What you need to do
All that is wanted is a word-for-word copy of the line with "The width and" and every line after it in the data below.

Data for processing
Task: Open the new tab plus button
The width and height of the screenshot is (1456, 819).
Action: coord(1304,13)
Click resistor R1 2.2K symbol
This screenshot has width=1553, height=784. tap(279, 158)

Written answer
The width and height of the screenshot is (1456, 819).
Action: coord(1304,13)
Click resistor R1 2.2K symbol
This screenshot has width=1553, height=784. tap(279, 158)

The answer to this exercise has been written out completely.